The records below:
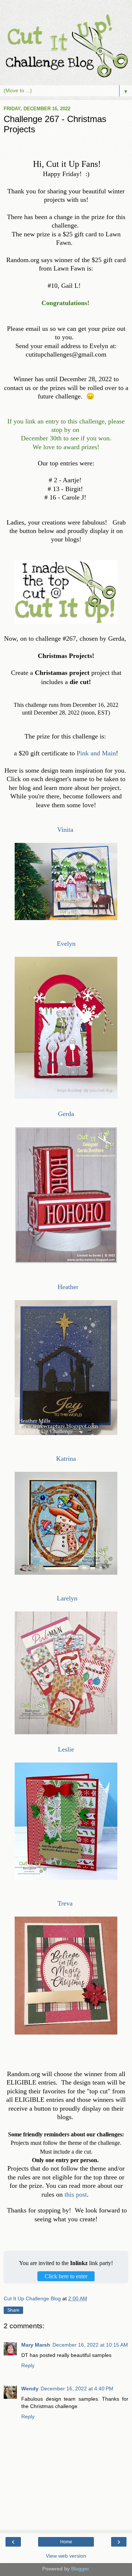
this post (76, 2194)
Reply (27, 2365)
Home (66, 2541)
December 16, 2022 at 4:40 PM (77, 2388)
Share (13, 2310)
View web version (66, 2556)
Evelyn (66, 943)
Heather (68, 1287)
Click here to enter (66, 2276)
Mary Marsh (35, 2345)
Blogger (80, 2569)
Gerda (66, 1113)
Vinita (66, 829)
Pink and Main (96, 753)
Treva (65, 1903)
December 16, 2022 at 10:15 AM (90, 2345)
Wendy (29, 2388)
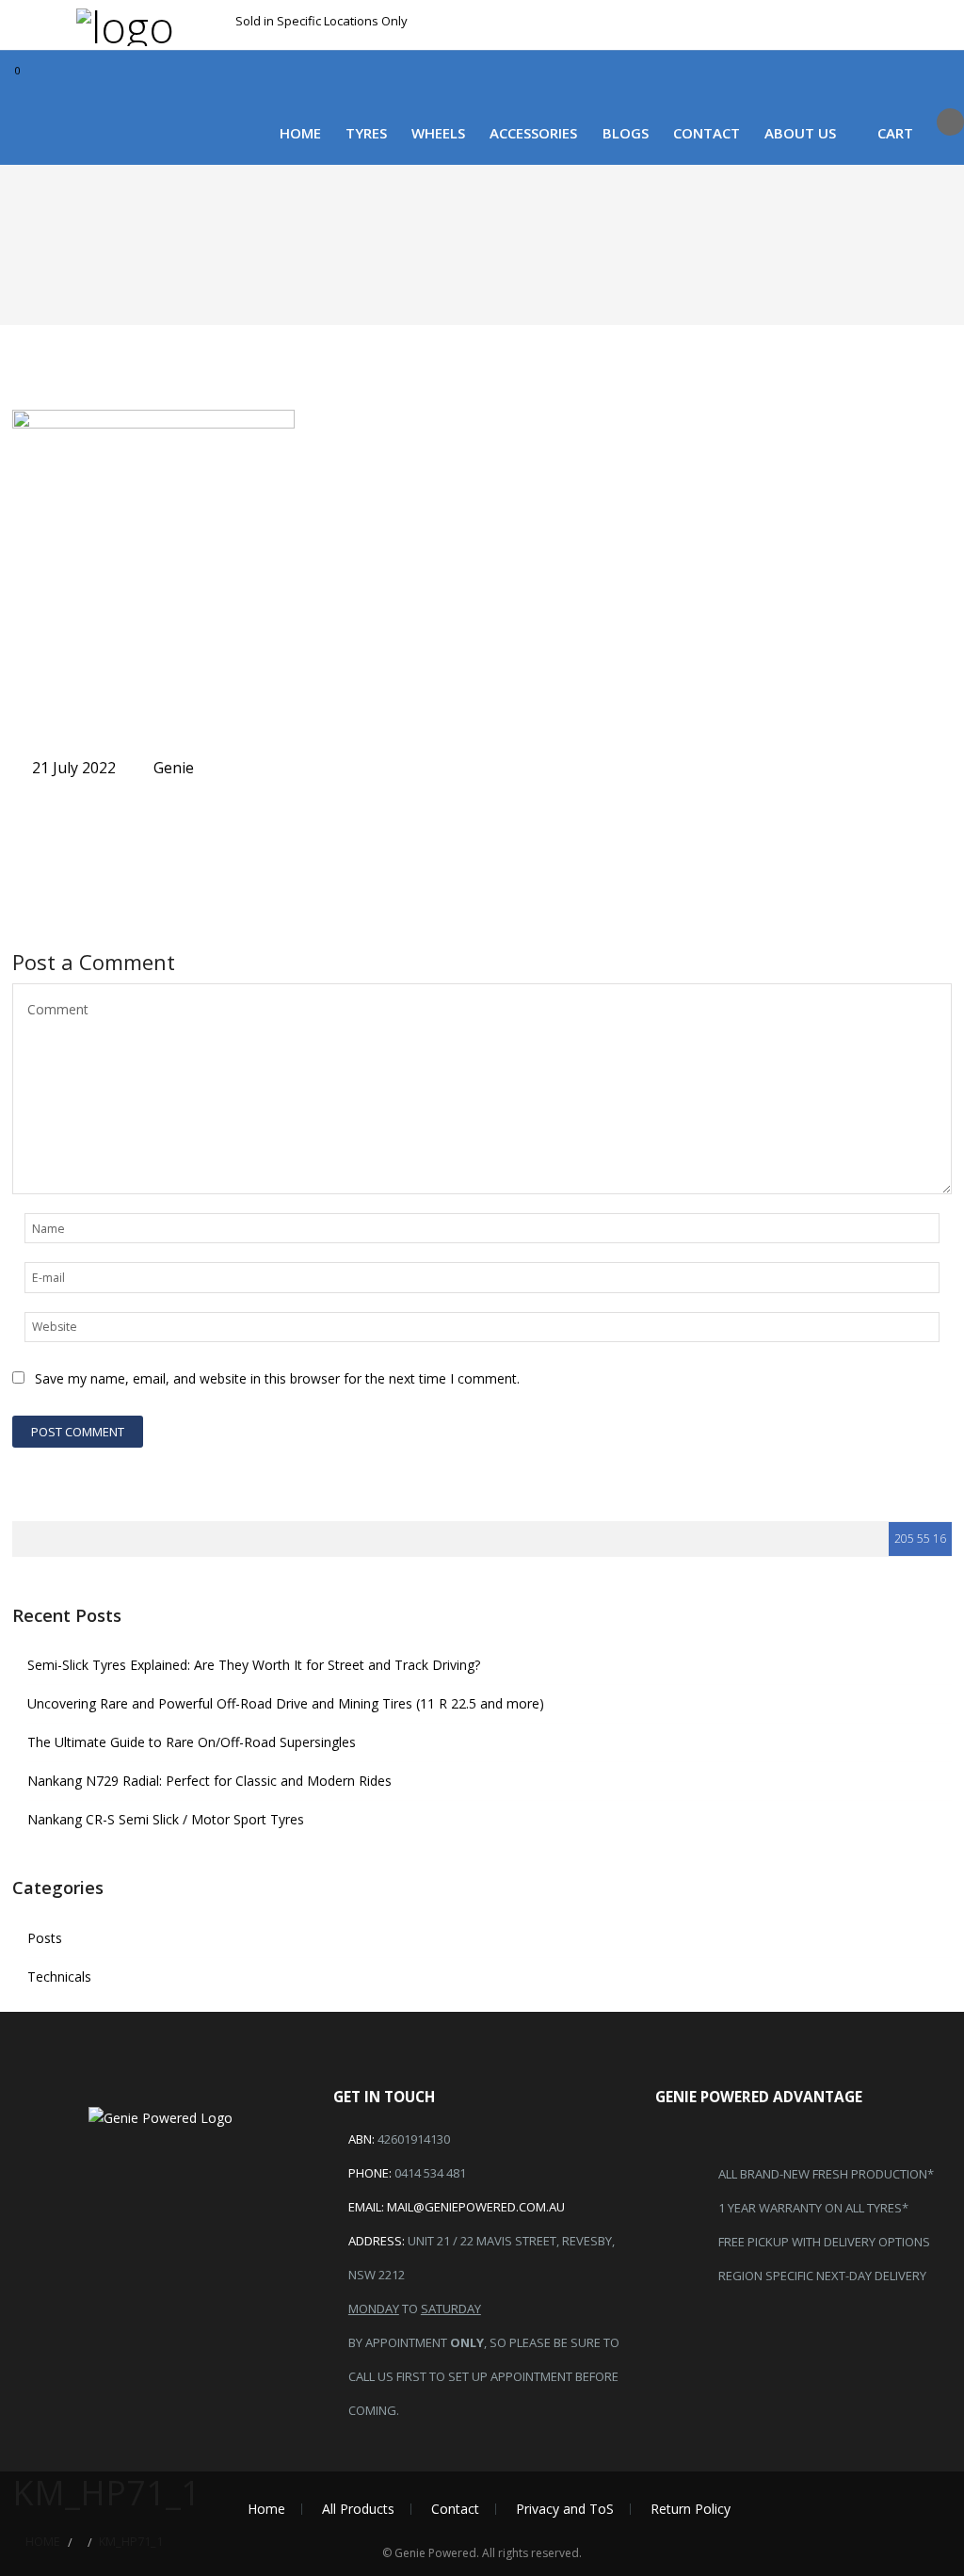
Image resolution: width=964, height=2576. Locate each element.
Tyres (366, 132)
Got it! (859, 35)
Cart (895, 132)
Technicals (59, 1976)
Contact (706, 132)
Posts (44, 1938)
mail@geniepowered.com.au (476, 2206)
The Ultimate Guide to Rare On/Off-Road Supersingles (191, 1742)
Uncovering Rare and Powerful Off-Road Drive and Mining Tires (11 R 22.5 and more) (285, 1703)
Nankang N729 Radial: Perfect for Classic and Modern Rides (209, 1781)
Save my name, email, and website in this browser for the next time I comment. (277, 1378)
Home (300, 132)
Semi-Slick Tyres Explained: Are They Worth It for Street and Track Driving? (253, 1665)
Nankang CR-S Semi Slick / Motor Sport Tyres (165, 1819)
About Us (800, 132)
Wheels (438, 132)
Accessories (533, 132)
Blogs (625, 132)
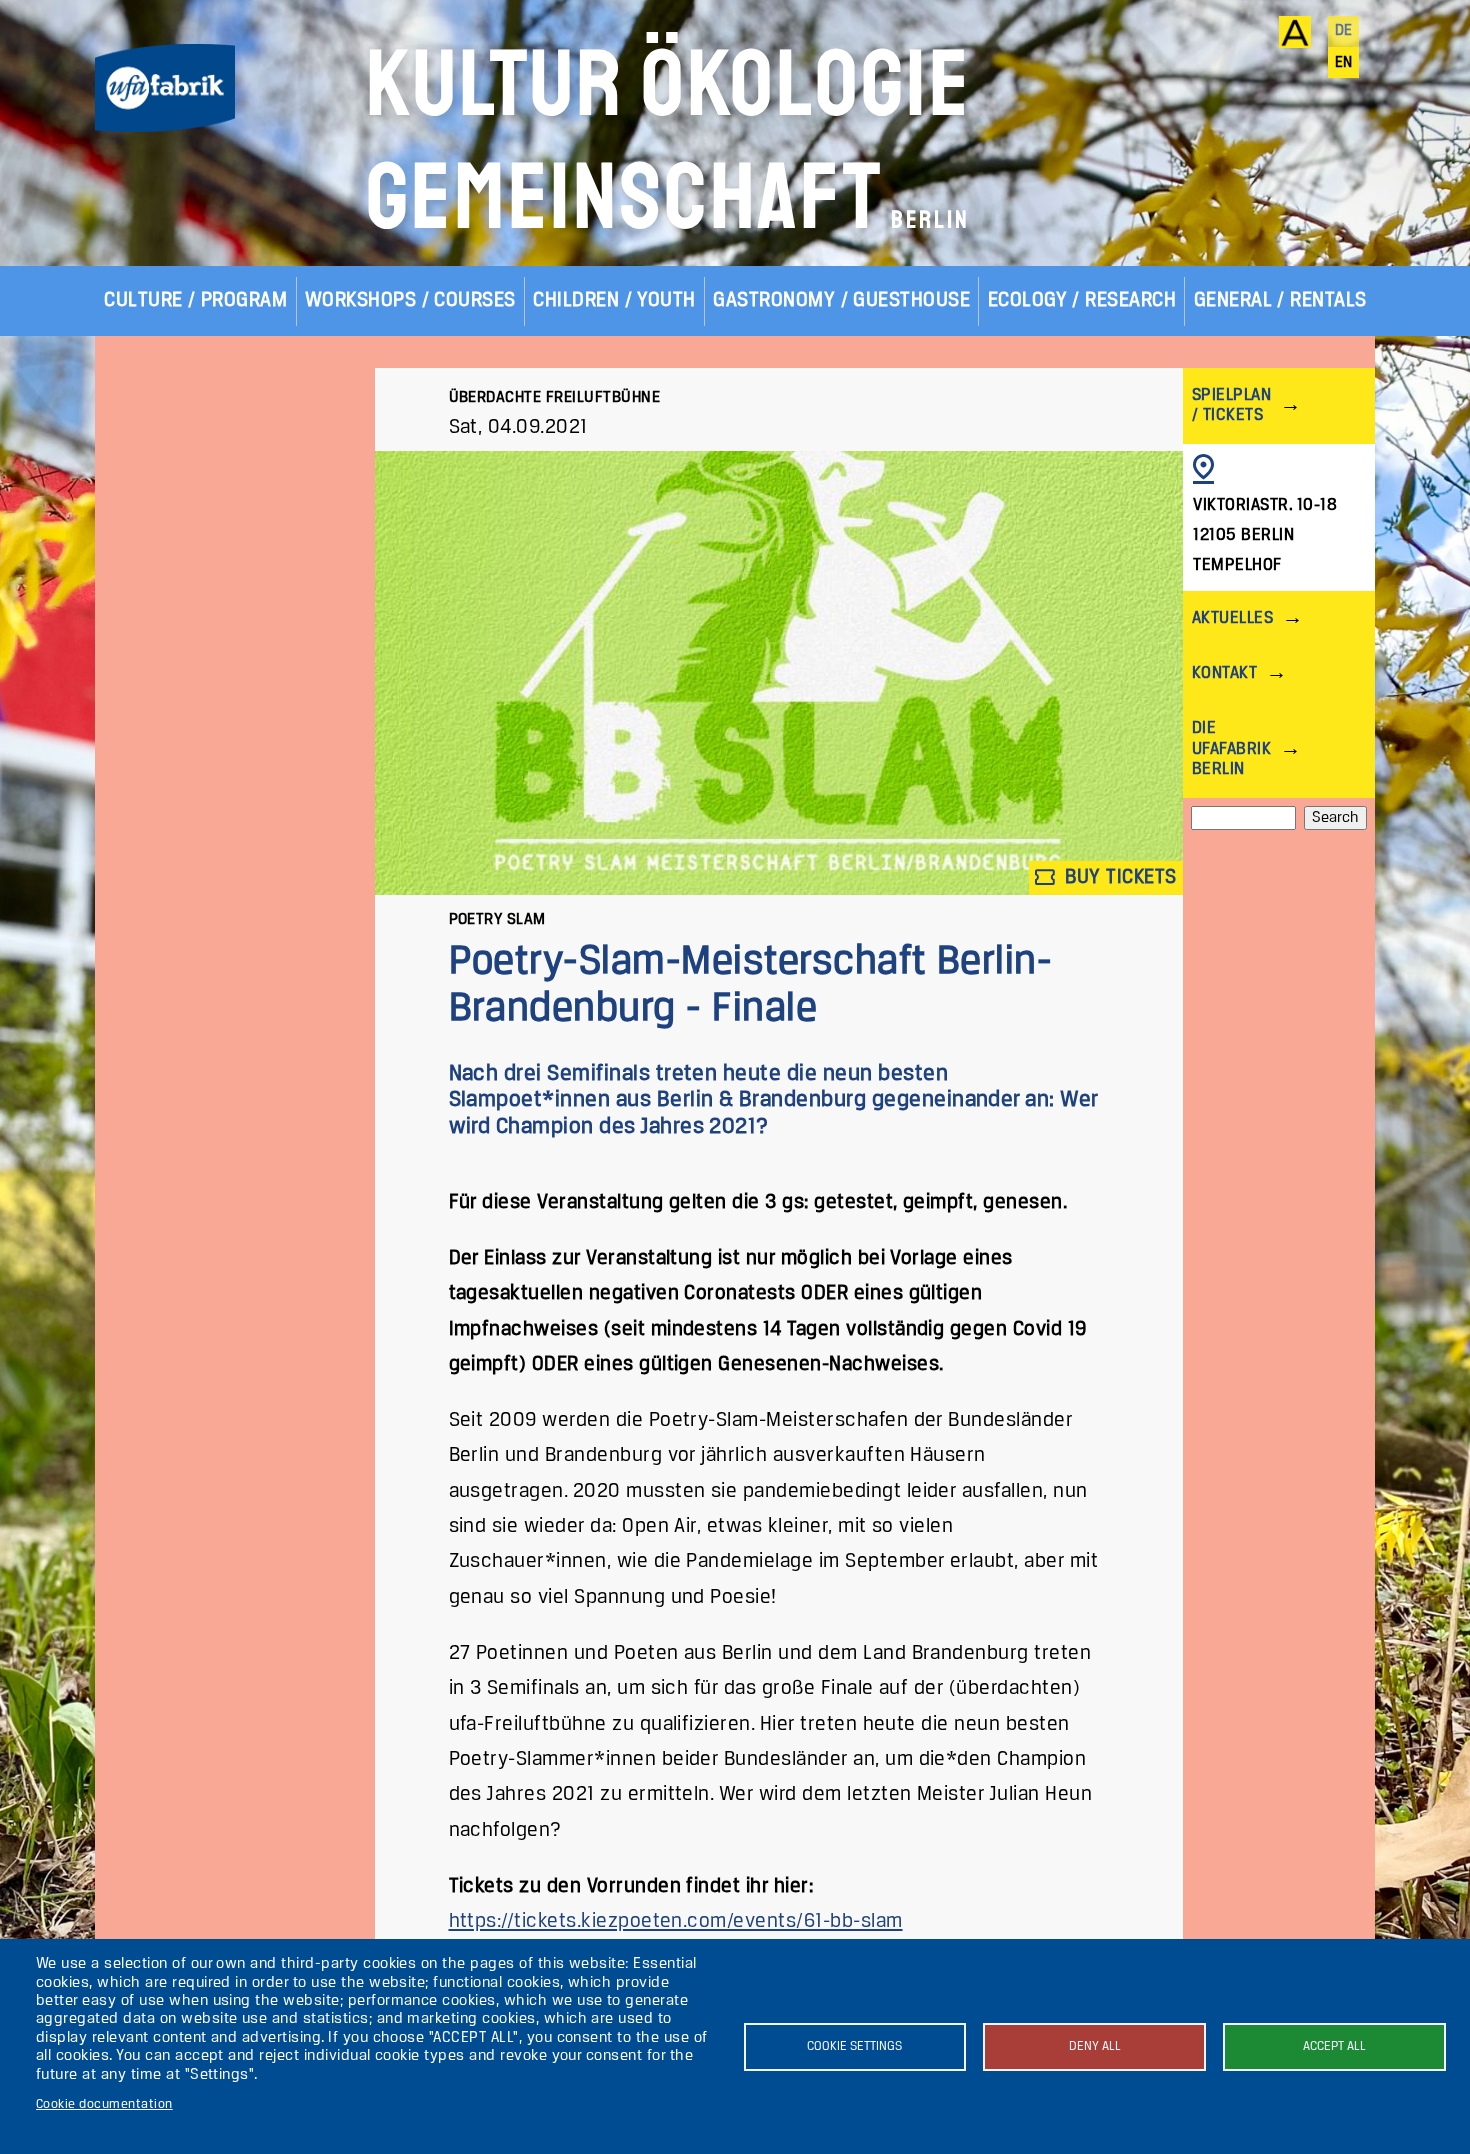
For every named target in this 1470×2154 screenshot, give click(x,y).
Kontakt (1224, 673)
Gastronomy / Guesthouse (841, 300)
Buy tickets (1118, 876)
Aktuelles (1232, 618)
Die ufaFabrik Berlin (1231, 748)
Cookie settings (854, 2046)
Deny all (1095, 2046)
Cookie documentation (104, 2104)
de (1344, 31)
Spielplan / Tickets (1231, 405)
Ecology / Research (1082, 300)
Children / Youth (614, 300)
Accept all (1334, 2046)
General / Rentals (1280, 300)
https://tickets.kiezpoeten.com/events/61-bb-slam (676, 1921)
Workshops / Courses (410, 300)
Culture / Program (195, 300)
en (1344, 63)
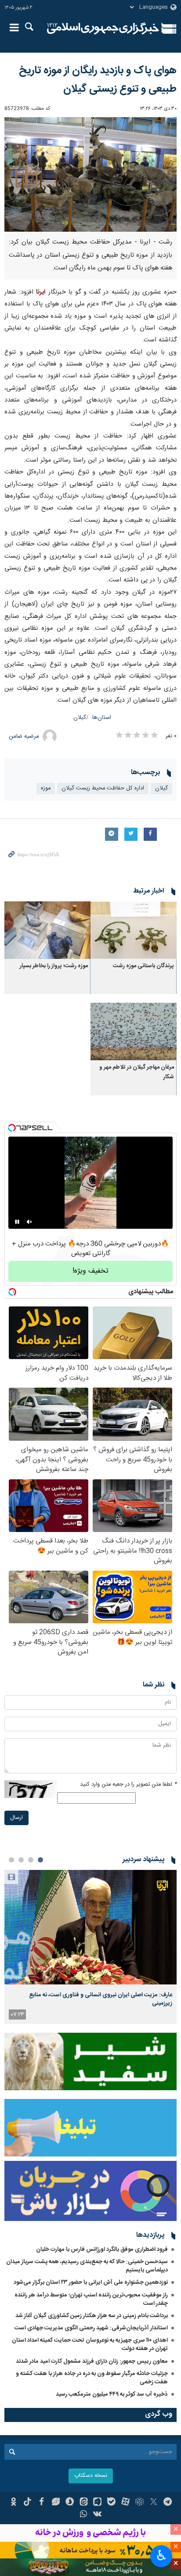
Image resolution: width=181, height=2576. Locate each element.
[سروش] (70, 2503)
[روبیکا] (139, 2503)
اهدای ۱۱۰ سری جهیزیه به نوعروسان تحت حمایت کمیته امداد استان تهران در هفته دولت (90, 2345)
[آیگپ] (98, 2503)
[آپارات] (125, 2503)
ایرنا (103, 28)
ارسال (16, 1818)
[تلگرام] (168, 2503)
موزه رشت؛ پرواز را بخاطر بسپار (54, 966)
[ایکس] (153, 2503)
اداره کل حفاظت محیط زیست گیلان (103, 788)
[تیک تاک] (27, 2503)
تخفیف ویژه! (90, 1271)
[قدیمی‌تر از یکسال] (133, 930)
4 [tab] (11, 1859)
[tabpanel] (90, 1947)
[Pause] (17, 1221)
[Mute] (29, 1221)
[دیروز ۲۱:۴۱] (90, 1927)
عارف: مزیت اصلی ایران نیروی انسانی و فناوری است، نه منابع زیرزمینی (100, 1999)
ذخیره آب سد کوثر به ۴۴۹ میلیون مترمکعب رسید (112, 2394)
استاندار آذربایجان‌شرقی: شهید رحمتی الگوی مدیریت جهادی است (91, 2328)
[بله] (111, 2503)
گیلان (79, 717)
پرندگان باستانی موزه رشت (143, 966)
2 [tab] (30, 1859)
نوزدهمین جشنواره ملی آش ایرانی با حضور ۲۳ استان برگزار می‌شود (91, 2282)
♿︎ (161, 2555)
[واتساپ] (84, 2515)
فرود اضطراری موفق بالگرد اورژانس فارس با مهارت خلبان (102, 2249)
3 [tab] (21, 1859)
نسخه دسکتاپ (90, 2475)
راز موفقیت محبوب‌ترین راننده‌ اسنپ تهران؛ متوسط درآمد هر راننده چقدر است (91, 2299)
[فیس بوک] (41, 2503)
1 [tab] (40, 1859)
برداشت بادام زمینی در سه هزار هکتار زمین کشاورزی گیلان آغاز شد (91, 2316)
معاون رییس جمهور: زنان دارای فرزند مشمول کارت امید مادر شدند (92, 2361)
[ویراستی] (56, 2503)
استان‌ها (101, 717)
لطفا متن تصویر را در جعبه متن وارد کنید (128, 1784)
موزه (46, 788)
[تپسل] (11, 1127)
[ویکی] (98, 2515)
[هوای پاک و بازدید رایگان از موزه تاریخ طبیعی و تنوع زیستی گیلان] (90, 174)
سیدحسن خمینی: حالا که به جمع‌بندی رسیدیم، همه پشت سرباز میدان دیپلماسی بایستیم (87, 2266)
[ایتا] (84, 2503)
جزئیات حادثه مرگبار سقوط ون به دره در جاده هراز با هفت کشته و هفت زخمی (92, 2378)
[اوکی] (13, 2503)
End of The records.
*What is expected*
From the material above, set down exactly the lines starting at the one with "[tabpanel] (90, 1947)" and ending at the one with "[واتساپ] (84, 2515)", end lines included.

*Result for this exercise*
[tabpanel] (90, 1947)
[Pause] (17, 1221)
[Mute] (29, 1221)
[دیروز ۲۱:۴۱] (90, 1927)
عارف: مزیت اصلی ایران نیروی انسانی و فناوری است، نه منابع زیرزمینی (100, 1999)
ذخیره آب سد کوثر به ۴۴۹ میلیون مترمکعب رسید (112, 2394)
استاندار آذربایجان‌شرقی: شهید رحمتی الگوی مدیریت جهادی است (91, 2328)
[بله] (111, 2503)
گیلان (79, 717)
پرندگان باستانی موزه رشت (143, 966)
2 [tab] (30, 1859)
نوزدهمین جشنواره ملی آش ایرانی با حضور ۲۳ استان برگزار می‌شود (91, 2282)
♿︎ (161, 2555)
[واتساپ] (84, 2515)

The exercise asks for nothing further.